The purpose of this study is to analyze data from four IES-funded projects to assess how well propensity score methods can approximate the results of randomized comparisons when control groups from other studies are substituted for the original randomized controls. The effects found in a randomized experiment of the Building Blocks pre-k math curriculum in Tennessee schools provided benchmarks for internally valid estimates. By replacing the control group in this study with control groups from the other studies, we examined how closely propensity score estimates in those nonrandomized comparisons matched the effect estimates from the original randomized study. The nonrandomized comparisons were constructed in two ways: (1) control samples from different states substituted for the original controls, and (2) control samples from other studies within the same state and districts (local matching) substituted for the original controls. Student demographic information and pretest were used to estimate the propensity scores.

Three types of propensity score methods were used to estimate the average effect of the treatment on the treated (ATT): (1) one-to-one optimal matching, (2) weighting by the odds of the propensity score, and (3) stratification. The point estimates and their 95% confidence intervals were then compared with the benchmark estimates. Bias was calculated by the difference in point estimates between the propensity score results and the benchmark taking into account the estimation errors represented by the confidence intervals.
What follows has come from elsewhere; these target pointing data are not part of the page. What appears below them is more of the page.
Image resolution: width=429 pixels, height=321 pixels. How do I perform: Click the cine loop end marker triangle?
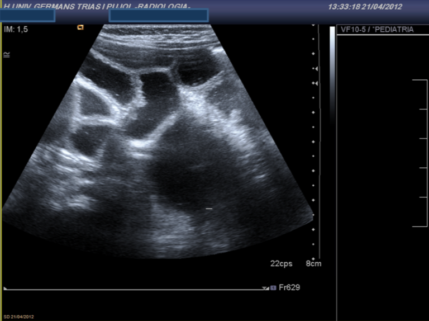265,289
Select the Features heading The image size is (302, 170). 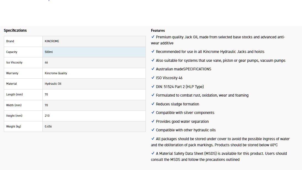[158, 30]
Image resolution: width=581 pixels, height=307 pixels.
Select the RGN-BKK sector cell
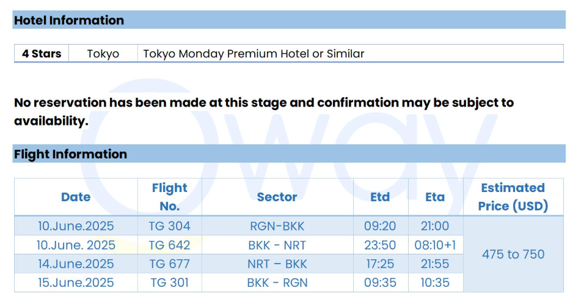[277, 226]
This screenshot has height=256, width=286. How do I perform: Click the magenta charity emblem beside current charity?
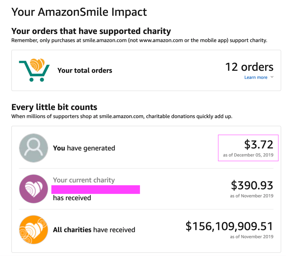point(33,189)
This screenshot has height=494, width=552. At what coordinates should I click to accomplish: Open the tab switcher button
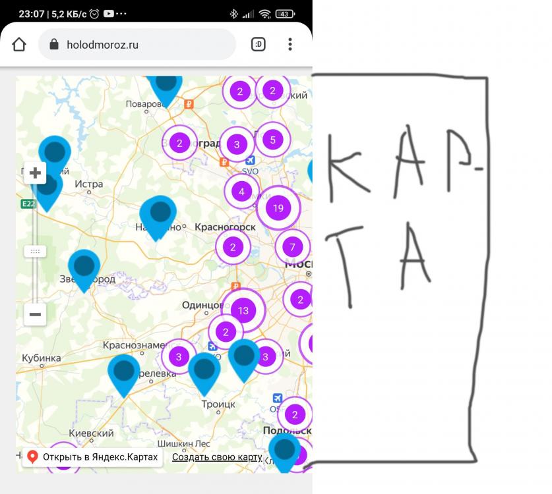click(x=259, y=45)
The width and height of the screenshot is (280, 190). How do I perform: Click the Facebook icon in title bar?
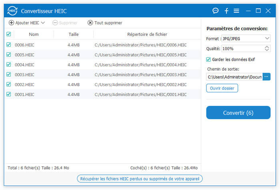[x=226, y=11]
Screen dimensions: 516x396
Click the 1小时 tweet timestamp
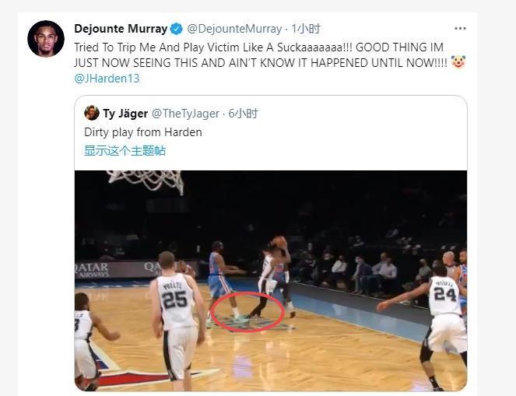point(305,29)
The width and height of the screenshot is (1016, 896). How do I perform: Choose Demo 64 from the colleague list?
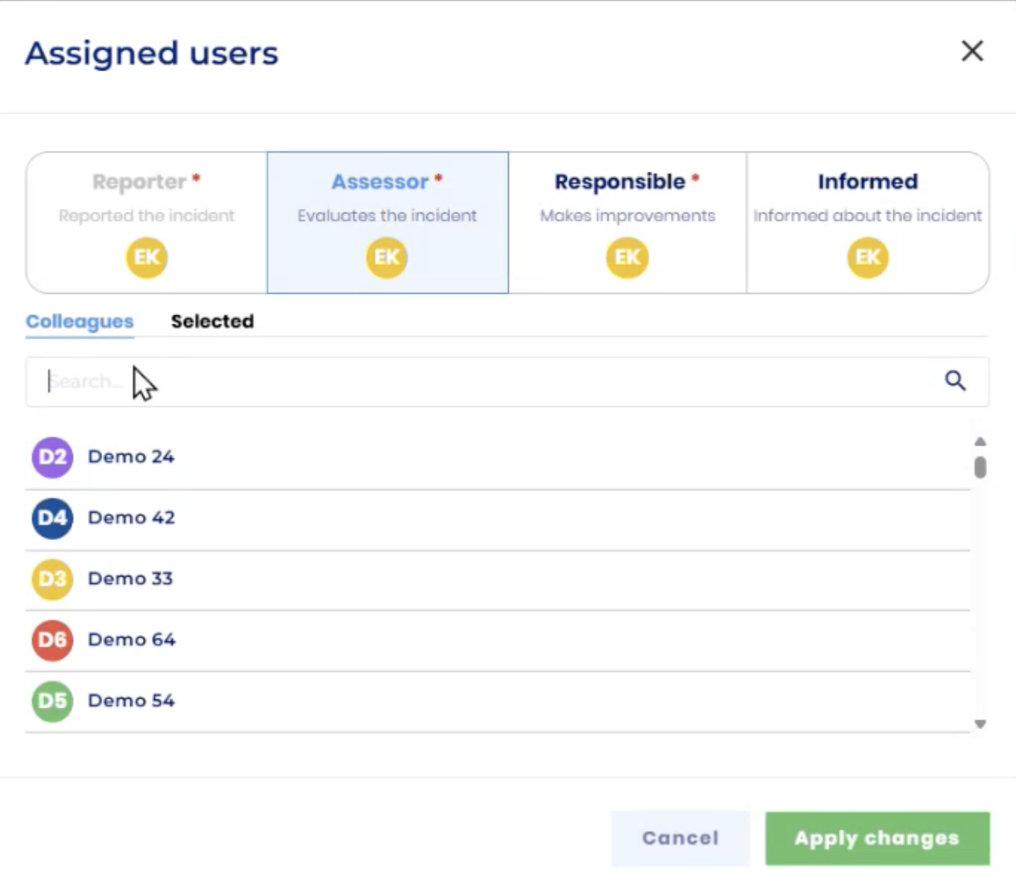[x=132, y=640]
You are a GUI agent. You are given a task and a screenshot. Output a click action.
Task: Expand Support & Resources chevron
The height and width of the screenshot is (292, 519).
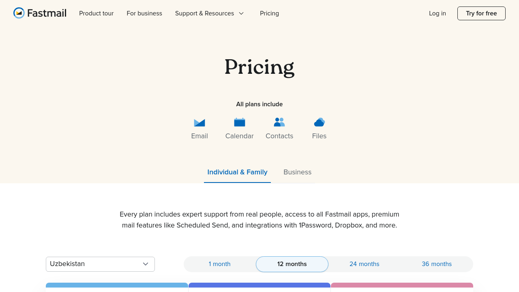241,13
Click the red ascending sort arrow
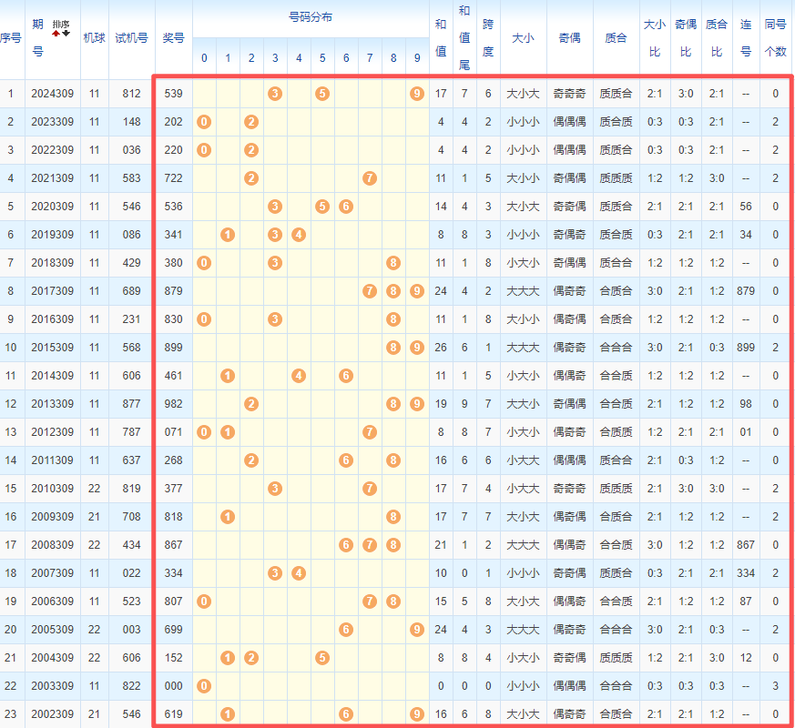This screenshot has width=795, height=728. point(56,34)
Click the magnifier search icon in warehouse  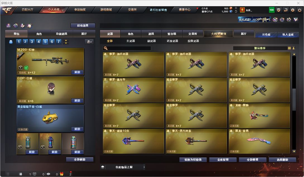tap(106, 48)
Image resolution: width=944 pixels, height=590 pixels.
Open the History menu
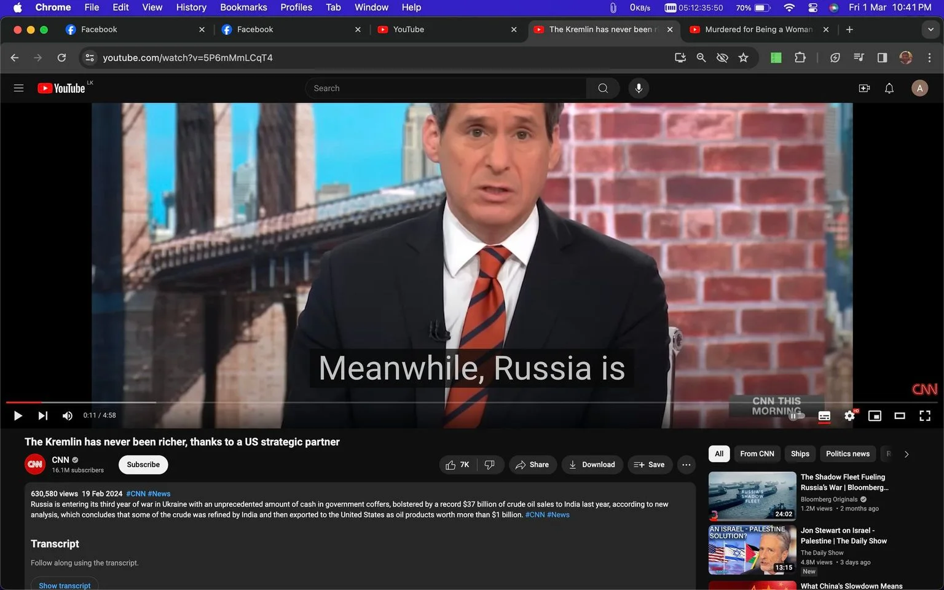pos(191,7)
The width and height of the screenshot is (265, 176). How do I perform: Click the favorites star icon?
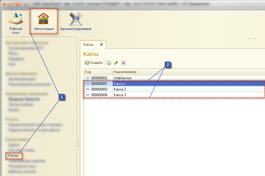tap(26, 4)
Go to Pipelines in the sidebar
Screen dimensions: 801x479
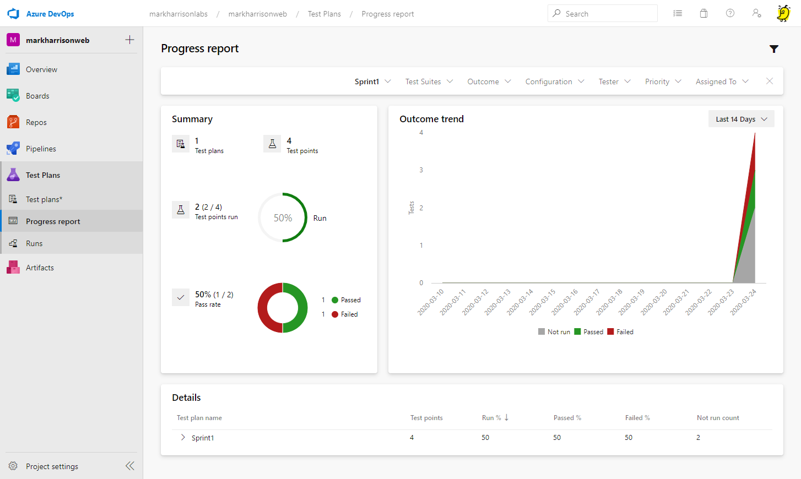41,149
Our results for comparison groups from other states showed propensity score estimates that did not depart from the benchmark estimates with regard to statistical significance but which, nonetheless, showed sizable bias that varied from modest to substantial in magnitude. For comparison groups from the same state and districts, most of the propensity score estimates also produced the same statistical significance conclusion as the benchmark estimates. Nonetheless, here also many comparisons showed sizable bias in the point estimates. The propensity score methods in this exploration, therefore, did not assure unbiased estimates though they did generally produce the same conclusions about whether the treatment effect was statistically significant. In sum, propensity score methods may be useful when randomization is not feasible, but “how close is close enough” (Wilde & Hollister, 2007) still remains a question.